Slaughter of great whales leads to marine life decimation

The wildlife of the north Pacific has been devastated by a remarkable 50-year chain reaction set off by commercial whaling, scientists claimed yesterday. Numbers of sea lions, sea otters and several species of seals have crashed in recent years, because of the mass slaughter of more than 500,000 whales in the Pacific between 1949 and 1969, the researchers believe.

As the great whales such as sperm, fin and sei whales disappeared under the harpoon, killer whales, which used to prey on them extensively, were forced to find new food sources and switched to the smaller marine mammals, causing their numbers to plunge in turn, the group of American marine biologists say.

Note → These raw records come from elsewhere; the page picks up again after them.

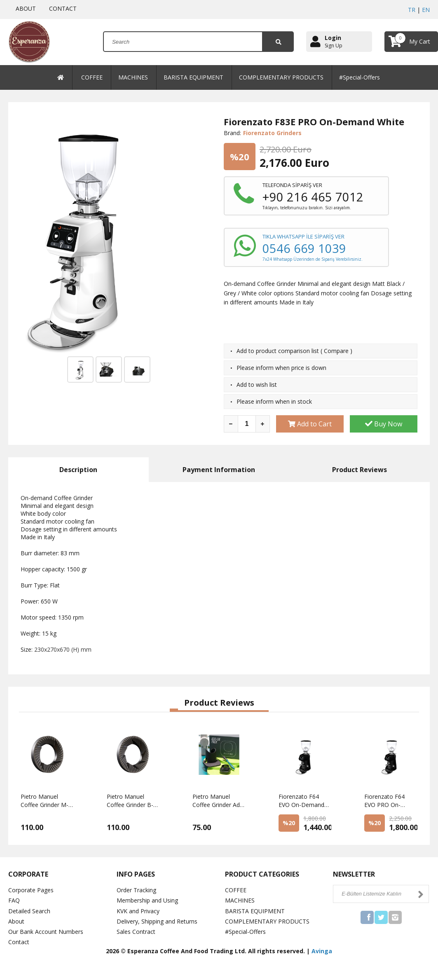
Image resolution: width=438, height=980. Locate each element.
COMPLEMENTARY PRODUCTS (281, 77)
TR (412, 9)
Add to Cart (310, 424)
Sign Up (333, 46)
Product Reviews (359, 470)
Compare (336, 351)
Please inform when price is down (281, 367)
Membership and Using (147, 900)
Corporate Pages (31, 890)
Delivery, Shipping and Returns (157, 921)
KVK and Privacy (138, 911)
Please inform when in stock (274, 401)
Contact (19, 942)
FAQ (14, 900)
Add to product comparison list (278, 351)
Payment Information (219, 470)
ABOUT (24, 8)
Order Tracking (136, 890)
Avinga (322, 951)
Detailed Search (29, 911)
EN (426, 9)
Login (333, 37)
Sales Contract (136, 931)
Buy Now (384, 424)
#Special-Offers (359, 77)
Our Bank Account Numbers (46, 931)
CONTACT (61, 8)
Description (78, 470)
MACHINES (133, 77)
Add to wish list (257, 384)
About (16, 921)
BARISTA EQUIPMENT (193, 77)
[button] (174, 710)
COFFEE (92, 77)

Harbour seals declined first, followed by fur seals, then sea lions and most recently sea otters. Their alarming declines had been a mystery.

The scientists, whose theory is in The Journal of the US National Academy of Sciences, contend that a 'domino effect' set off by the huge post-war whaling boom, led by Russian and Japanese whalers, is the real root cause.

If true, it is one of the most chilling examples yet of how man's large-scale interference with ecosystems can have unintended and terrible consequences elsewhere.

Bugger! I thought I was part of an irresponsible rent-a-crowd opposed to whaling because whales are big, cuddly and cute. Now it looks like they actually play a serious environmental function. I'll just have to find another cause.